Sessions will include simultaneous English translation.
Justo Sierra 16, Mexico City
Presentation
Eugenics is often spoken of as a dark chapter of twentieth-century history, associated with racial hygiene, forced sterilization, institutional confinement, colonial domination, the control of women’s bodies and reproduction, and the genocide of those deemed “unfit.” Yet reducing eugenics to a closed historical episode is not only counterintuitive but, above all, dangerous. Eugenics has not disappeared — it has transformed. It has learned to speak the language of science, public health, progress, prevention, and efficiency. It has migrated from laboratories to clinics, from asylums to government institutions, from demographic censuses to algorithms. In this shift, eugenic rationality has embedded itself within the normative frameworks through which we define the value of life: normality, productivity, beauty, intelligence, risk, and even our very understanding of truth and of the human.

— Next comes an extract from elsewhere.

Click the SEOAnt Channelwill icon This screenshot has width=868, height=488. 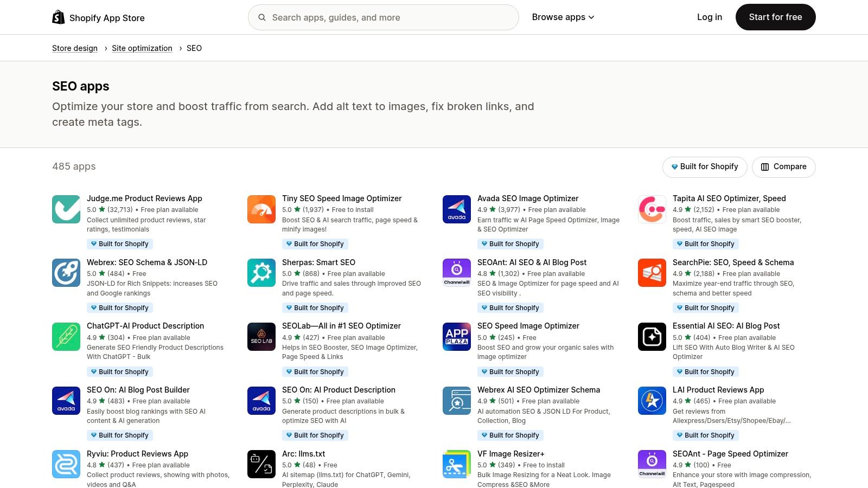pos(457,273)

Today, eugenic logic persists in reproductive control, in the pathologization of “disability,” in anti-trans legislation, in population-management policies, in the surveillance of migration, and in discourses of fear around “undesirable births.” It manifests in genetic screening technologies, in fertility markets, and in biotechnological capitalism. It hides within medical protocols, in triage criteria during pandemics, and in strategies addressing the climate crisis — strategies that silently decide who deserves to continue living. Through data profiling and predictive policing, artificial intelligence produces new forms of digital eugenics, classifying, excluding, and ranking lives under the guise of objectivity. These practices are legitimized by narratives of meritocracy, resource scarcity, national security, and references to overpopulation; they are reinforced by cultural imaginaries — cinema, news, and memes — which normalize the idea that some lives are too costly, too dangerous, too dependent, or too different to belong to our recognized communities.
This gathering refuses to treat eugenics as a relic of the past. We approach it as a contemporary and constantly mutating technology that cuts across disability, gender, sexuality, race, class, migration, public health, governance, and the future of species. At the same time, we center the traditions of resistance and creation that have always opposed it: movements for disability justice and reproductive justice; queer and crip critiques; postcolonial and Indigenous struggles; feminist theories; bioethics; critical studies of race and migration; artistic and performative practices; critical approaches to artificial intelligence; and speculative imaginaries that envision ways of life beyond the norm.
This gathering is not limited to asking how eugenics operates; it raises more urgent questions: How can it be dismantled? What does it mean to build worlds in which difference is not corrected, expelled, hidden, sterilized, or domesticated under the rhetoric of “inclusion”, but rather recognized as the very condition of life? Can we imagine forms of care, intimacy, technology, kinship, and community that affirm interdependence as a shared condition?
This colloquium is not only about resisting eugenics — it is about rethinking the ways we measure life. We call for the imagining of futures in which the human is defined by the possibility of existing otherwise.